- _Requirement_: Rename every "Instruction" in the entries below to "Command", and reproduce the rest of each entry without change.

[Item coordinate data]

----------

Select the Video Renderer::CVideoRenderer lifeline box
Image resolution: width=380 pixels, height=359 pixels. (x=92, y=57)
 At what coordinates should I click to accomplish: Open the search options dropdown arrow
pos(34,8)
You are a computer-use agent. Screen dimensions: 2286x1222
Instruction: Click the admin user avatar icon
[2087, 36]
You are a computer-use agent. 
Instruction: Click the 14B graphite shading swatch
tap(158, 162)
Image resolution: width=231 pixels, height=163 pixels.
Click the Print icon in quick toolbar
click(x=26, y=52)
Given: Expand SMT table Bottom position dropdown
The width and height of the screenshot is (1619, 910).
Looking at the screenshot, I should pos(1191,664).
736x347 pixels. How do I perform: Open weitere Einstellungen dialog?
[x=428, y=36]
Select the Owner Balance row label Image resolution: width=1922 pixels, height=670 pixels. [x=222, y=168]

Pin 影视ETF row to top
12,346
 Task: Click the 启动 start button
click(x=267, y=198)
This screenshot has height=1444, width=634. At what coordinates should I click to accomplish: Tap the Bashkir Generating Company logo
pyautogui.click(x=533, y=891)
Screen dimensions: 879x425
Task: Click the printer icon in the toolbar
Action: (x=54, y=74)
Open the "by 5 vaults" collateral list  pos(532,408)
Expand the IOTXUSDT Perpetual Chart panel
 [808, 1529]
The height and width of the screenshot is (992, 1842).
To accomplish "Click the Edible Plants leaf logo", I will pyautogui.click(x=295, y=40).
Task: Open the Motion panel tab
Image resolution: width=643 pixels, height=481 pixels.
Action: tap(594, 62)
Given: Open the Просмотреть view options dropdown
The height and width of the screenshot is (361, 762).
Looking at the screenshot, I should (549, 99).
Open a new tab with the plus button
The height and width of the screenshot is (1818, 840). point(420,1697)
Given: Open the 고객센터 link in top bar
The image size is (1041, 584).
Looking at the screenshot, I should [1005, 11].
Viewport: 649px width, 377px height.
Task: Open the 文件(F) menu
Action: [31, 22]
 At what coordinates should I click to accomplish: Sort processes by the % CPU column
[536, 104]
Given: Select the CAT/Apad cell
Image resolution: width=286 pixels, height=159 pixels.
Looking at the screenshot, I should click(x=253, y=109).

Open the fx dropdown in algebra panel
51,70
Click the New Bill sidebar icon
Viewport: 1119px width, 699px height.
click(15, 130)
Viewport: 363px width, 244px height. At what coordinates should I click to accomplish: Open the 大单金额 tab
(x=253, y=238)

----------

- _Output for this exercise_:
Select the Video Renderer::CVideoRenderer lifeline box
Image resolution: width=380 pixels, height=359 pixels. (x=92, y=57)
 At what coordinates should I click to accomplish: Open the search options dropdown arrow
pos(34,8)
You are a computer-use agent. Screen dimensions: 2286x1222
Command: Click the admin user avatar icon
[2087, 36]
You are a computer-use agent. 
Command: Click the 14B graphite shading swatch
tap(158, 162)
Image resolution: width=231 pixels, height=163 pixels.
Click the Print icon in quick toolbar
click(x=26, y=52)
Given: Expand SMT table Bottom position dropdown
The width and height of the screenshot is (1619, 910).
Looking at the screenshot, I should pos(1191,664).
736x347 pixels. How do I perform: Open weitere Einstellungen dialog?
[x=428, y=36]
Select the Owner Balance row label Image resolution: width=1922 pixels, height=670 pixels. [x=222, y=168]

Pin 影视ETF row to top
12,346
 Task: Click the 启动 start button
click(x=267, y=198)
This screenshot has height=1444, width=634. At what coordinates should I click to accomplish: Tap the Bashkir Generating Company logo
pyautogui.click(x=533, y=891)
Screen dimensions: 879x425
Task: Click the printer icon in the toolbar
Action: (x=54, y=74)
Open the "by 5 vaults" collateral list  pos(532,408)
Expand the IOTXUSDT Perpetual Chart panel
 [808, 1529]
The height and width of the screenshot is (992, 1842).
To accomplish "Click the Edible Plants leaf logo", I will pyautogui.click(x=295, y=40).
Task: Open the Motion panel tab
Image resolution: width=643 pixels, height=481 pixels.
Action: tap(594, 62)
Given: Open the Просмотреть view options dropdown
The height and width of the screenshot is (361, 762).
Looking at the screenshot, I should (549, 99).
Open a new tab with the plus button
The height and width of the screenshot is (1818, 840). point(420,1697)
Given: Open the 고객센터 link in top bar
The image size is (1041, 584).
Looking at the screenshot, I should [1005, 11].
Viewport: 649px width, 377px height.
Task: Open the 文件(F) menu
Action: [31, 22]
 At what coordinates should I click to accomplish: Sort processes by the % CPU column
[536, 104]
Given: Select the CAT/Apad cell
Image resolution: width=286 pixels, height=159 pixels.
Looking at the screenshot, I should click(x=253, y=109).

Open the fx dropdown in algebra panel
51,70
Click the New Bill sidebar icon
Viewport: 1119px width, 699px height.
click(15, 130)
Viewport: 363px width, 244px height. At what coordinates should I click to accomplish: Open the 大单金额 tab
(x=253, y=238)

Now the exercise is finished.